The reviewer (now in Florida) says he "spends the winters thanking God that he no longer lives in Ontario and the summers wishing to God that he did".
Happiness
Professor Grayling has popped up in The Telegraph writing about happiness. The comments he's attracted are equally as interesting as his article. Good stuff. Happiness is also when the dentist says "Everything's fine." And when Junior sets up a working Apache server on another machine for me to play with. And, I have to say, "happiness" is my abiding memory of life with Christa. We were generally fooling around and laughing one way or another:
I assure you the bath was empty! Though I have to admit, houses accumulate clutter even faster than cats accumulate fleas. The Old Windsor house2 that seemed so cavernous when the two of us first moved in (in April 1976, after living for 17 months in a rented two-bedroom flat) struck us as quite crowded by the time the three of us came to leave it in September 1981.
Winning words... dept.
Some while ago, I found a delicious (though probably apochryphal) rejection letter worthy of Kai Lung's creator Ernest Bramah. Today, I've found an equally worthy play review — the twist being, it was a winning competition entry by David Mamet!

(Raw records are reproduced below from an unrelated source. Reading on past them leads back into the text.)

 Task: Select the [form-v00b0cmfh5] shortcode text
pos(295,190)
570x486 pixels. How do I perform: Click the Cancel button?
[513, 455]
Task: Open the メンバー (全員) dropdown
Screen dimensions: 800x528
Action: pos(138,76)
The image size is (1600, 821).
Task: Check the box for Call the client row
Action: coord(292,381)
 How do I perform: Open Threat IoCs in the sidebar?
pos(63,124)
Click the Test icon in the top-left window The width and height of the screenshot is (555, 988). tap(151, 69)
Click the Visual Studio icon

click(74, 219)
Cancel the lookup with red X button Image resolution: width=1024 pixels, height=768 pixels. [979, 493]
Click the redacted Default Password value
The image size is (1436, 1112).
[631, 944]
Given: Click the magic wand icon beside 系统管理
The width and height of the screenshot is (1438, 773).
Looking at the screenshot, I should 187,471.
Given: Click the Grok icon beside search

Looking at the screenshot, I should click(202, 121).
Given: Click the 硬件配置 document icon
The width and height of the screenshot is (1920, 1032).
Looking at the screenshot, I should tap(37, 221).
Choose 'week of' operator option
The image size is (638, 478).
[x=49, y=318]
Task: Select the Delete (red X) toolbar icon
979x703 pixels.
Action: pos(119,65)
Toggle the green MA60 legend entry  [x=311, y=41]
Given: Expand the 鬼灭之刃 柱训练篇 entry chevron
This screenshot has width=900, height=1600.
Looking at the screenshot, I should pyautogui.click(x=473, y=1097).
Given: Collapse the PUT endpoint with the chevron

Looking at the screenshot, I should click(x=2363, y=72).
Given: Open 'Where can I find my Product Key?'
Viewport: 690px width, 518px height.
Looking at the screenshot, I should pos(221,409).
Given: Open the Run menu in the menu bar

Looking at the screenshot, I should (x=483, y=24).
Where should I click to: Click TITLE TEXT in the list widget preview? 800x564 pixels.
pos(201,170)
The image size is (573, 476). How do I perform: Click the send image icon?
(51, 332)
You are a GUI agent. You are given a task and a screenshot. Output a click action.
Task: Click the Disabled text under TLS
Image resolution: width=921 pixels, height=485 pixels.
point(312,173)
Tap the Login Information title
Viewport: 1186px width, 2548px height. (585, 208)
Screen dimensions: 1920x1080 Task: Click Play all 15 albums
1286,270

The task was to name or create a "10" of anything, and mine was the World's Perfect Theatrical Review. It went like this: "I never understood the theater until last night. Please forgive everything I've ever written. When you read this I'll be dead." That, of course, is the only review anybody in the theater ever wants to get.
War of the Wor(l)ds... dept.
Now this puts my (essentially minor-league) interest in the HG Wells novel into graphic perspective. The chap who collated these also hosts some pretty good quotations here. Example: "The difference between a violin and a viola is that a viola burns longer" (Victor Borge). While on the Pratchett front, we have this.